◆ **QUOTED PASSAGE**
BEGIN

The Claimant’s claim is for a declaration that a non-compete clause in his employment contract with the Defendant (“Clause 6”) is unenforceable. This is denied by the Defendant, who says that Clause 6 is a permissible restraint upon the Claimant’s employment as legitimately protecting its proprietary and confidential systems and processes, and enforceable for the reasons set out in its Defence.
The Claimant is now employed in Switzerland, but says that he wishes to return to the United Kingdom to work. Clause 6 expires on 2 February 2024, such that the practical utility of the claim has a short lifespan. The Claimant relies primarily upon these two factors in seeking expedition, alongside a claim for ongoing losses.
After reading the papers (which included three witness statements from the Claimant’s solicitor, Henry Page, a witness statement from the Defendant’s solicitor, Ceri Rogers, and a bundle of documents relevant to the Application) and hearing from the parties, I dismissed the Application, giving short reasons and reserving judgment. This is my reserved judgment.
Background
Clause 6 of the Claimant’s employment contract (or “Fidelity Undertaking”, as it is called by the parties) says:
“I agree that for a period of twelve (12) months after the termination of my employment (howsoever caused) I shall not directly or indirectly carry on or be engaged or interested (whether on my own account or as advisor, consultant, partner, shareholder or employee) in a business in Ireland, the United Kingdom and the United States of America which competes with the business of the Company”.

END

◆ **TASK INSTRUCTIONS**
In the judgment above, on what date does Clause 6 expire?

◆ **DATA EXCERPTS**
BEGIN

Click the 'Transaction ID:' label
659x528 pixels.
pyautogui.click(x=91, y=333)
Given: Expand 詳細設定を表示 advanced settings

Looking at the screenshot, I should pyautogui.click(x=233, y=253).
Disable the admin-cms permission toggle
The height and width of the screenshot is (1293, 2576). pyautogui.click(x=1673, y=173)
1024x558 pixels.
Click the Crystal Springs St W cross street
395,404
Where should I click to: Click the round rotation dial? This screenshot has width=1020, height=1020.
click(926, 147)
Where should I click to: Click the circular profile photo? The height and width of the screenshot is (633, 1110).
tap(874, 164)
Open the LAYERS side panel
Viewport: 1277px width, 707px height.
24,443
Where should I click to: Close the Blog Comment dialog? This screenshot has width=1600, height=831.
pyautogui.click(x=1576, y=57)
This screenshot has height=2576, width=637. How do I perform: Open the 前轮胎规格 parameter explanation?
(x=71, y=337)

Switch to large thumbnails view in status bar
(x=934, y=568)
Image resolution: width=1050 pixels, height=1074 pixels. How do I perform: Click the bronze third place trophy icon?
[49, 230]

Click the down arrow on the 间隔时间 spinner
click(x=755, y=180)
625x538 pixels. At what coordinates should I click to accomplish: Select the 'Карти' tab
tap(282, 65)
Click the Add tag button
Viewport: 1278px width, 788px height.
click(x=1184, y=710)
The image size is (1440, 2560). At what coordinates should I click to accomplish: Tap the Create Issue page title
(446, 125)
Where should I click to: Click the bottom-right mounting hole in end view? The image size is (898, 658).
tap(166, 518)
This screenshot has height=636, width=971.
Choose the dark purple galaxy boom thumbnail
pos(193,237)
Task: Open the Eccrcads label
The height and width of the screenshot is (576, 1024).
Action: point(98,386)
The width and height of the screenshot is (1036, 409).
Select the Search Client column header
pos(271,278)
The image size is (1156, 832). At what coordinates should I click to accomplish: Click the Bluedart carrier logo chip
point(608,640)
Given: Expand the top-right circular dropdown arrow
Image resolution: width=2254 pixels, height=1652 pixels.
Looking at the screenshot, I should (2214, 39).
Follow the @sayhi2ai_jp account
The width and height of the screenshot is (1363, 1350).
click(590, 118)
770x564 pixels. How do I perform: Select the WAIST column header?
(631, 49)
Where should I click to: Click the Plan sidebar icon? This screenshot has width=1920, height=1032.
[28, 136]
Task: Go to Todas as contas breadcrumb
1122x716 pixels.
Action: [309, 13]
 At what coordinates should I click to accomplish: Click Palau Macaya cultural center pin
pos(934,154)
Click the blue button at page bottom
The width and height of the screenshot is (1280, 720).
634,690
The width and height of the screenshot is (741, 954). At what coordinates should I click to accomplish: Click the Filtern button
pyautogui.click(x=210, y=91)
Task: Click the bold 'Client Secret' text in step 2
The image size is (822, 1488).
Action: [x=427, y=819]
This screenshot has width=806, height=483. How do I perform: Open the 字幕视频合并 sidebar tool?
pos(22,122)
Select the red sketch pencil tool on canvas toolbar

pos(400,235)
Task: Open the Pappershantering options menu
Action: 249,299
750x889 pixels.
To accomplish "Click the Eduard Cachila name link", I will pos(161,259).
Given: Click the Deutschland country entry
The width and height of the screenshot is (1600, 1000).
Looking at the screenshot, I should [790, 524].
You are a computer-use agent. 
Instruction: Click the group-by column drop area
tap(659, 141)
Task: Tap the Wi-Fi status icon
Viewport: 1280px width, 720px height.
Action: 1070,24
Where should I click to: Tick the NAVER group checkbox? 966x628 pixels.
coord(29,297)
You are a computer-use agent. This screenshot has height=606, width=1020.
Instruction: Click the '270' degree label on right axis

END

◆ **TASK OUTPUT**
2 February 2024